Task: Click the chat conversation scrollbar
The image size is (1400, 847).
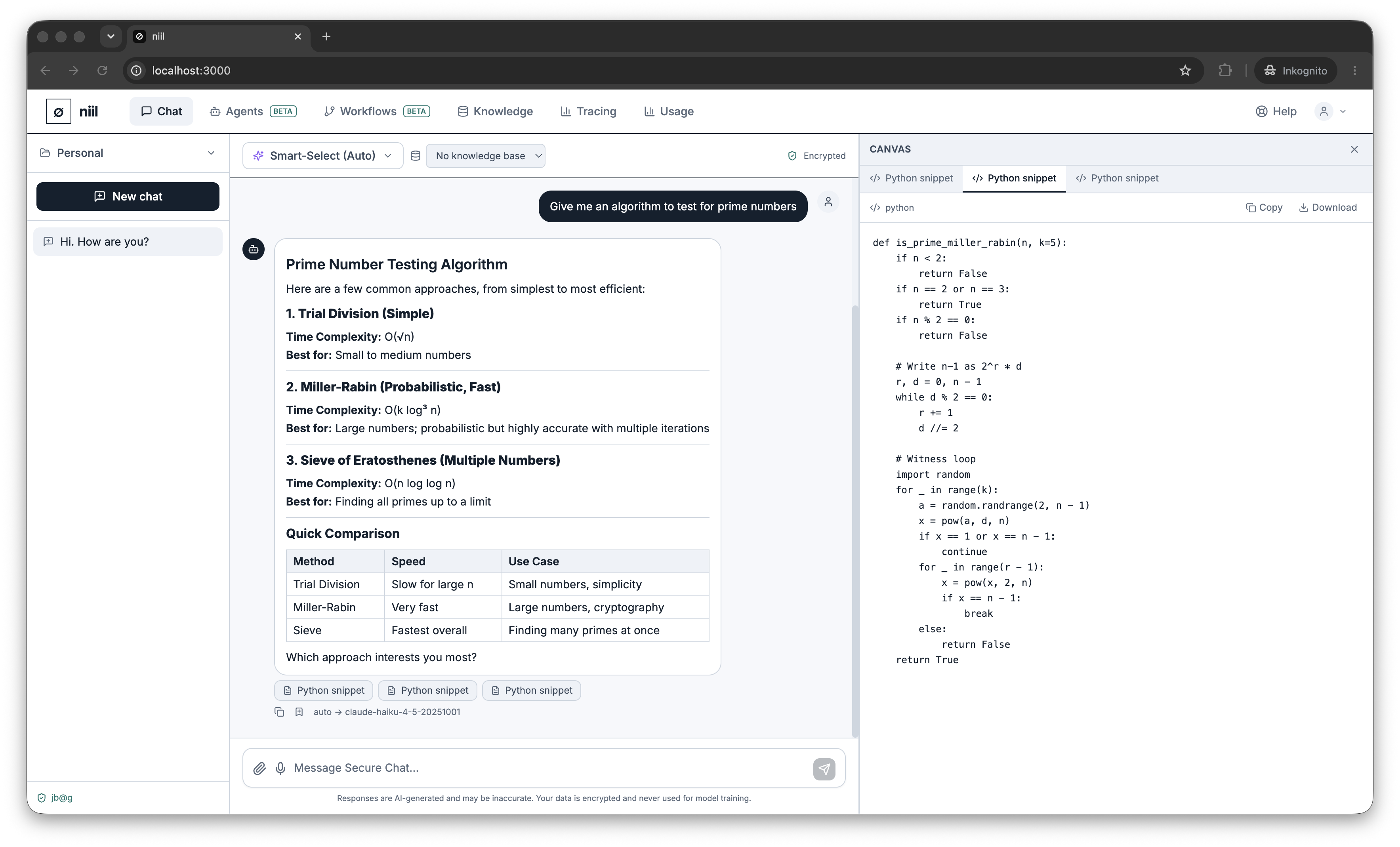Action: click(x=854, y=521)
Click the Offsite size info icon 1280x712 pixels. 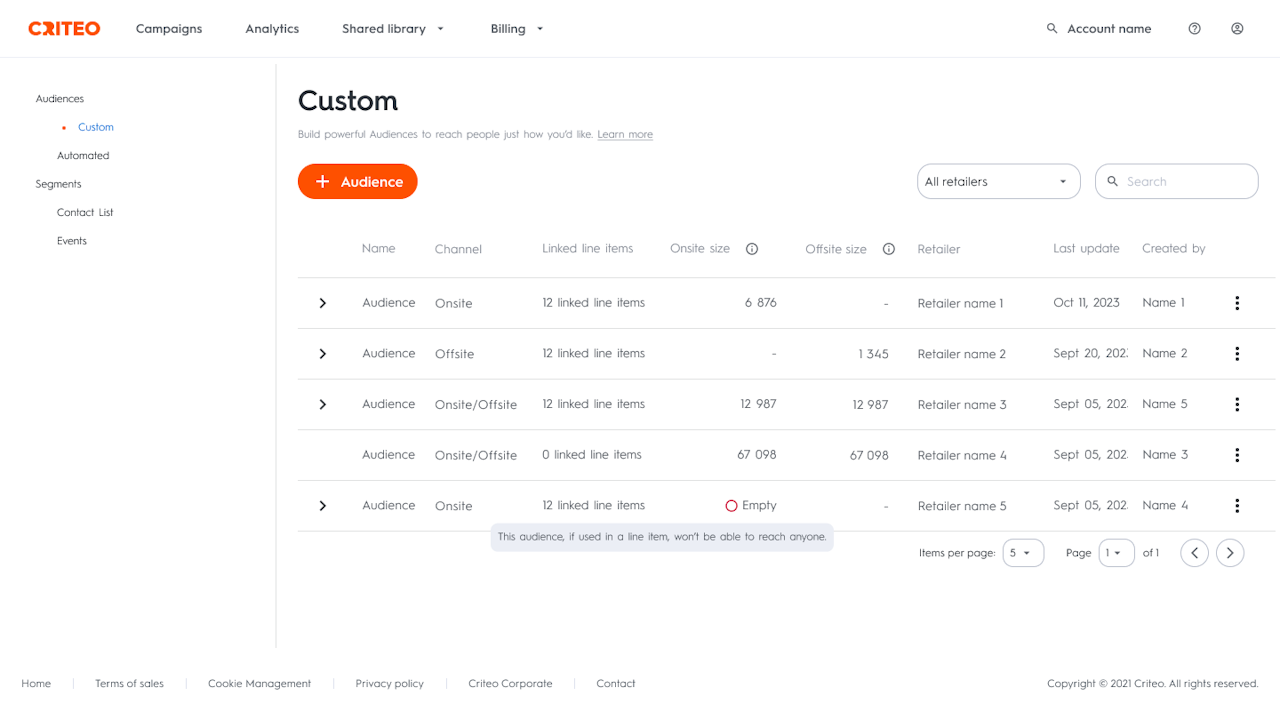888,249
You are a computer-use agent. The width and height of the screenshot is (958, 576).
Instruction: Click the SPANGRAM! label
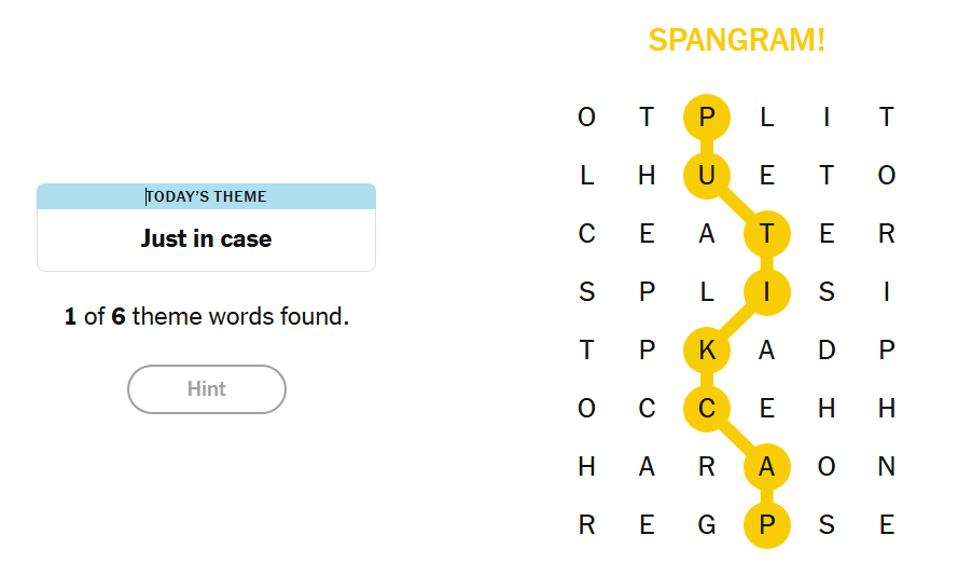coord(736,41)
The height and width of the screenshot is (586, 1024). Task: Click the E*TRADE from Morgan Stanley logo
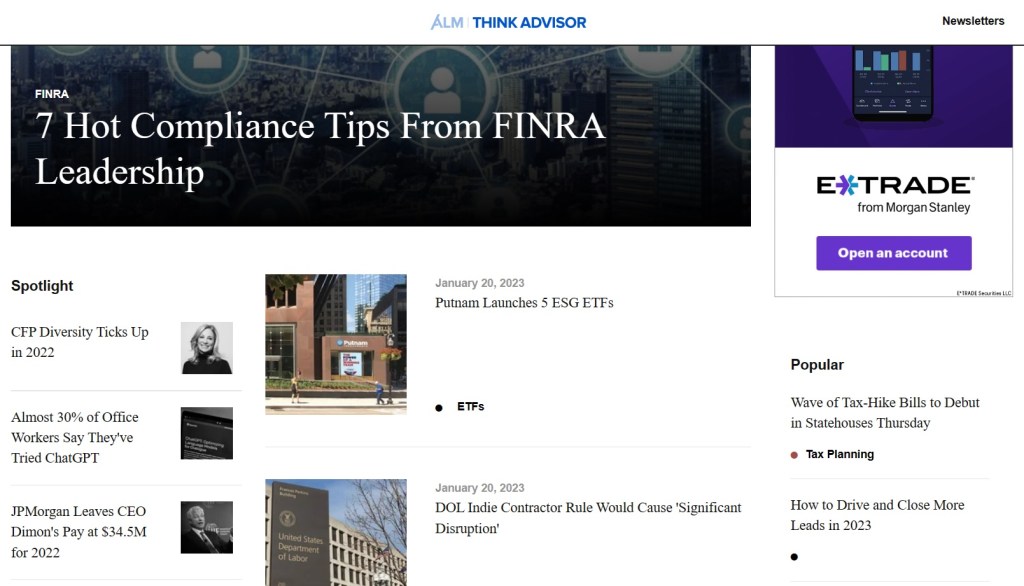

**Work to do**. Display every line of the listing above that contains the string "screenshot".

**The response**.
You are a computer-use agent. The width and height of the screenshot is (958, 576).
The height and width of the screenshot is (586, 1024). Task: Click the E*TRADE from Morgan Stanley logo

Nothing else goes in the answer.